**DATASET ENTRIES**
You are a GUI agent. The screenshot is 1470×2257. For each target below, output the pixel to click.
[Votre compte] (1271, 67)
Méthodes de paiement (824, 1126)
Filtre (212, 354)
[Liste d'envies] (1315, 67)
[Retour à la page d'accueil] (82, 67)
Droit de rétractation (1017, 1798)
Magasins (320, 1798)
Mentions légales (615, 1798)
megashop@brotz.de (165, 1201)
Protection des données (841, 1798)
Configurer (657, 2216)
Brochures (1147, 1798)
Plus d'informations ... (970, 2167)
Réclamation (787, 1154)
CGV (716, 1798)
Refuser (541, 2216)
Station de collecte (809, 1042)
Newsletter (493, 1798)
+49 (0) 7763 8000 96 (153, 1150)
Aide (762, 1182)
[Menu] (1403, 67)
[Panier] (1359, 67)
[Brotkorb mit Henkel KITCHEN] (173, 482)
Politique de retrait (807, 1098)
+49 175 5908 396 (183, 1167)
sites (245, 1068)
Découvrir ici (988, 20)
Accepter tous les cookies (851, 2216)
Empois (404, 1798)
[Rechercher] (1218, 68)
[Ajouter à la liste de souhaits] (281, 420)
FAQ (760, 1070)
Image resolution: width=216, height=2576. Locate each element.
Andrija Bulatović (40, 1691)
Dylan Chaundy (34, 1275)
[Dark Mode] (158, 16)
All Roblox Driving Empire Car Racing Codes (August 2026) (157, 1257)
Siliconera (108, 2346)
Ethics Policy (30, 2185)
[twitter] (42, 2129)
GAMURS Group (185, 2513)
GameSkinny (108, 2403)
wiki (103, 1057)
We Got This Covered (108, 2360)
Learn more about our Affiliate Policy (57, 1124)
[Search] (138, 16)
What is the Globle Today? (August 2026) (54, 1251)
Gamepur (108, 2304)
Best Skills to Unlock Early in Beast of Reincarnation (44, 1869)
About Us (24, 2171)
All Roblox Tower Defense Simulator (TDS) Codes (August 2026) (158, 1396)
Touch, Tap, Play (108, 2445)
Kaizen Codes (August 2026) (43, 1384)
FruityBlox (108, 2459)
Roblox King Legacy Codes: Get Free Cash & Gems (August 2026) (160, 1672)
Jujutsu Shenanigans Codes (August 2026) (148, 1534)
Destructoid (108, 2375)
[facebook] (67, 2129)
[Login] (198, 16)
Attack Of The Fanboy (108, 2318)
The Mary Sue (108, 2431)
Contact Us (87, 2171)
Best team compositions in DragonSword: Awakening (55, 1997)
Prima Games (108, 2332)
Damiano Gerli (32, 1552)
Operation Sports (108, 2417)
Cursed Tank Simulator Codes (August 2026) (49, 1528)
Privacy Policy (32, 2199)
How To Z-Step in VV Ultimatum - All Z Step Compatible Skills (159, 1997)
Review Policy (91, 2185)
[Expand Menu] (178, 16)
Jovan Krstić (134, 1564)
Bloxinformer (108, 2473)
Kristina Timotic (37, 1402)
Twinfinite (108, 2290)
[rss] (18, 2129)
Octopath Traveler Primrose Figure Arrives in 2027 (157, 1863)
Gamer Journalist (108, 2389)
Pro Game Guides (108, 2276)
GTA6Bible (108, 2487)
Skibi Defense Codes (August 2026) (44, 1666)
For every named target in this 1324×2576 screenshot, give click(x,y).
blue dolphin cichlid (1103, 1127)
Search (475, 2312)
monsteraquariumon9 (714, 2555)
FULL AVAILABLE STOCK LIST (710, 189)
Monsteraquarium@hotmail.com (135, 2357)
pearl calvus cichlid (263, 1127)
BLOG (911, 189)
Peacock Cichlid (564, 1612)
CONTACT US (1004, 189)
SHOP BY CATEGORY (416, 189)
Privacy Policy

**ACTIVITY**
Return, word for word, every line from the line with "Review Policy (91, 2185)" to the final line of the data.

**EXERCISE OUTPUT**
Review Policy (91, 2185)
[Expand Menu] (178, 16)
Jovan Krstić (134, 1564)
Bloxinformer (108, 2473)
Kristina Timotic (37, 1402)
Twinfinite (108, 2290)
[rss] (18, 2129)
Octopath Traveler Primrose Figure Arrives in 2027 (157, 1863)
Gamer Journalist (108, 2389)
Pro Game Guides (108, 2276)
GTA6Bible (108, 2487)
Skibi Defense Codes (August 2026) (44, 1666)
For every named target in this 1324×2576 screenshot, give click(x,y).
blue dolphin cichlid (1103, 1127)
Search (475, 2312)
monsteraquariumon9 (714, 2555)
FULL AVAILABLE STOCK LIST (710, 189)
Monsteraquarium@hotmail.com (135, 2357)
pearl calvus cichlid (263, 1127)
BLOG (911, 189)
Peacock Cichlid (564, 1612)
CONTACT US (1004, 189)
SHOP BY CATEGORY (416, 189)
Privacy Policy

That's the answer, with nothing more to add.